▸ WHAT TO DO:
Which lines of the records contain the word "will"? Show each of them.
+++
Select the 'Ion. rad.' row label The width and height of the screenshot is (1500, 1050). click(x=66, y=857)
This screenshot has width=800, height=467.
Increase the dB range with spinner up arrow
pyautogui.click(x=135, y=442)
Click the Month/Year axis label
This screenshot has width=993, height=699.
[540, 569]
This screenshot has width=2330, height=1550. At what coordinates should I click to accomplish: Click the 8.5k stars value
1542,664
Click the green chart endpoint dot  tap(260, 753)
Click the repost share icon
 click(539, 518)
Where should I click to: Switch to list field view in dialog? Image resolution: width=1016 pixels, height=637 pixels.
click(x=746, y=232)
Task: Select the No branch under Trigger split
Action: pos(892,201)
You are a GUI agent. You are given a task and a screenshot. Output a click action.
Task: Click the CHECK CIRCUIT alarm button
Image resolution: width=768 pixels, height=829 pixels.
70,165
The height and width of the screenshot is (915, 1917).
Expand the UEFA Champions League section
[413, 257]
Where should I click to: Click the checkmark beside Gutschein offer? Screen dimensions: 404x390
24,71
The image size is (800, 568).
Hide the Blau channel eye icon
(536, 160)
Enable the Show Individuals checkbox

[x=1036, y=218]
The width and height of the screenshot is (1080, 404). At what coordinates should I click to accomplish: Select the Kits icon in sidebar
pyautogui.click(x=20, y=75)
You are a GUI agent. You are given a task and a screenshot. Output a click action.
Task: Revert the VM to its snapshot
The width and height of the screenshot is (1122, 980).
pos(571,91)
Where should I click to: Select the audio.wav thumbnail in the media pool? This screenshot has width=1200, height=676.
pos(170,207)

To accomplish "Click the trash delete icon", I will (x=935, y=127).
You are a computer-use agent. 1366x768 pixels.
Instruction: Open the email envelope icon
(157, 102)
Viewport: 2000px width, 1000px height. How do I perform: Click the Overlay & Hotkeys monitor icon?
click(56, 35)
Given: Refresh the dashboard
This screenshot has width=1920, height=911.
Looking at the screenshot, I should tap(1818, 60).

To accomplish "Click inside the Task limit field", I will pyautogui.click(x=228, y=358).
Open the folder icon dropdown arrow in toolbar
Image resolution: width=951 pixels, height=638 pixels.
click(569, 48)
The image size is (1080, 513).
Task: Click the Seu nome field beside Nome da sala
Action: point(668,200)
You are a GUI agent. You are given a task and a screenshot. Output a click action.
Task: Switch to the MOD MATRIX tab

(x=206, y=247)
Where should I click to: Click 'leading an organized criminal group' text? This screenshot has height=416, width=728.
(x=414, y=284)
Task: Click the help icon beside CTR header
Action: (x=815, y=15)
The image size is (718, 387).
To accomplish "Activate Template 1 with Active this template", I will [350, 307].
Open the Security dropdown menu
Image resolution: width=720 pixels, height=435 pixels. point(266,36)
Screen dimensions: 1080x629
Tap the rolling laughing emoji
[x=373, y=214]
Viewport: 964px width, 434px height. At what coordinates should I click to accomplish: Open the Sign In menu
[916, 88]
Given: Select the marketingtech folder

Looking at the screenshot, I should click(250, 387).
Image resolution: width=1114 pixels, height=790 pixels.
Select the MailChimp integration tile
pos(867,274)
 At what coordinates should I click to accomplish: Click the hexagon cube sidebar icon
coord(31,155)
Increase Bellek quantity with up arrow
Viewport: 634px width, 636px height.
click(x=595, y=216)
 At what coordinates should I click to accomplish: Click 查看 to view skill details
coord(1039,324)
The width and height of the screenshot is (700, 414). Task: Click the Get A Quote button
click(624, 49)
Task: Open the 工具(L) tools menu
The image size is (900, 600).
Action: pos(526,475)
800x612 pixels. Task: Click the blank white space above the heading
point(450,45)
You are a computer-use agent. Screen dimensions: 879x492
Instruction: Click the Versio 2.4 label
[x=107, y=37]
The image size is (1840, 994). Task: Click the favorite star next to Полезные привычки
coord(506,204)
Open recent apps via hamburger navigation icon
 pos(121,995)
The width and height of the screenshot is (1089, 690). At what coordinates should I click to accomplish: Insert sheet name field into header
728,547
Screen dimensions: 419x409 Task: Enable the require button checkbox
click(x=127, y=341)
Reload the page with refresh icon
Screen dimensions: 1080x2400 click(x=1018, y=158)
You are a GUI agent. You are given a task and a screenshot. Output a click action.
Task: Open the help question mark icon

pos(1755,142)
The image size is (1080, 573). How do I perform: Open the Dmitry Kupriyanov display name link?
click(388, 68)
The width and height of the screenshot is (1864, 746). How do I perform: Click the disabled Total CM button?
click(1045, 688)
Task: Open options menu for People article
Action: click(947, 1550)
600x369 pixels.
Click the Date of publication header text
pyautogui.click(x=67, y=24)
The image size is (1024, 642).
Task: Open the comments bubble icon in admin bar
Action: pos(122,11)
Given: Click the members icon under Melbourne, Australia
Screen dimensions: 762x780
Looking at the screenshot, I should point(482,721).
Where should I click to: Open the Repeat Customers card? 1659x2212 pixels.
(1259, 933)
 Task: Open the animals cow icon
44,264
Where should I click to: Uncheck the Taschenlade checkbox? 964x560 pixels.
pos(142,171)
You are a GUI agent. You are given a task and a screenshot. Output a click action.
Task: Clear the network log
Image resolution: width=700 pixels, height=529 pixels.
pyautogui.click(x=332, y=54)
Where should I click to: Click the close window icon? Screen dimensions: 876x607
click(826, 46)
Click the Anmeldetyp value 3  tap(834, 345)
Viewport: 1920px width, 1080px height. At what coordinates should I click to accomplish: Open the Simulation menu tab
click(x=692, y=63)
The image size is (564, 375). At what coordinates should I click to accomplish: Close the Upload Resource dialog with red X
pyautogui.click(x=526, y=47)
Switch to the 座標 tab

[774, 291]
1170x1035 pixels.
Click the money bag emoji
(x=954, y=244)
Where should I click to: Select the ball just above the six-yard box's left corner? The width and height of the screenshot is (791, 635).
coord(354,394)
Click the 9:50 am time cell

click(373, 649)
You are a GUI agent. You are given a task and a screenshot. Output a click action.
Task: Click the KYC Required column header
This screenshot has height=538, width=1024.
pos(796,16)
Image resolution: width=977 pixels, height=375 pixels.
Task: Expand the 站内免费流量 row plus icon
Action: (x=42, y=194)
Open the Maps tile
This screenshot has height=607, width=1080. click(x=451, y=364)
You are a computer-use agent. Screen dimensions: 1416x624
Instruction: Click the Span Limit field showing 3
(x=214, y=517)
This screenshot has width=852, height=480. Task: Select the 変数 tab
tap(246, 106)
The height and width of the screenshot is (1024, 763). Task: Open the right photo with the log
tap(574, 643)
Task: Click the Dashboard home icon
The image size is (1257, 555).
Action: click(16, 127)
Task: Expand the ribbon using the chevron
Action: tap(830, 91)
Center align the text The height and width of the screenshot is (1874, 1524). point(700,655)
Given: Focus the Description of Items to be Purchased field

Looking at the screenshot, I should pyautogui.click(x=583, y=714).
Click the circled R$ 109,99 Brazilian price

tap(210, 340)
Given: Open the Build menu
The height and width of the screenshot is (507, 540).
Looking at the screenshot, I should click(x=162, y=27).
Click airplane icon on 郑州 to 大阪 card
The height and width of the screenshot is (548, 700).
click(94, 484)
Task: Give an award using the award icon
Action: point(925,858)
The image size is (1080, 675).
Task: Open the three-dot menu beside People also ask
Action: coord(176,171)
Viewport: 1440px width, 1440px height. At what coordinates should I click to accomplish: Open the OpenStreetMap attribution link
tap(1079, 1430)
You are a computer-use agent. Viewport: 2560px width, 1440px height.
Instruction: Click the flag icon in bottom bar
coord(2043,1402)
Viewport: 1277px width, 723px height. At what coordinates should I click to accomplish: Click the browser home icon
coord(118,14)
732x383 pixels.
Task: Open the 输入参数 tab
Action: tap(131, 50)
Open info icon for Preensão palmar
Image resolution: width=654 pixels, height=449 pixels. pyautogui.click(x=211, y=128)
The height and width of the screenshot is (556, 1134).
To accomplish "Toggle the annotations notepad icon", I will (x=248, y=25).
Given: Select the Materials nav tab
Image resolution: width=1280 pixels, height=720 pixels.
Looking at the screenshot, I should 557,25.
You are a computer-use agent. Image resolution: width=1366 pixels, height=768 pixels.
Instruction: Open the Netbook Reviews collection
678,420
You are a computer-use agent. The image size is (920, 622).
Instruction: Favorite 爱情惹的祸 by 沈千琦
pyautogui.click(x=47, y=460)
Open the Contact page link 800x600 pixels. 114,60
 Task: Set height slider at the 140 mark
+++
▸ TASK OUTPUT:
To accomplish "Click the trash delete icon", I will (x=935, y=127).
To accomplish "Click inside the Task limit field", I will pyautogui.click(x=228, y=358).
To accomplish "Activate Template 1 with Active this template", I will [350, 307].
To accomplish "Toggle the annotations notepad icon", I will (x=248, y=25).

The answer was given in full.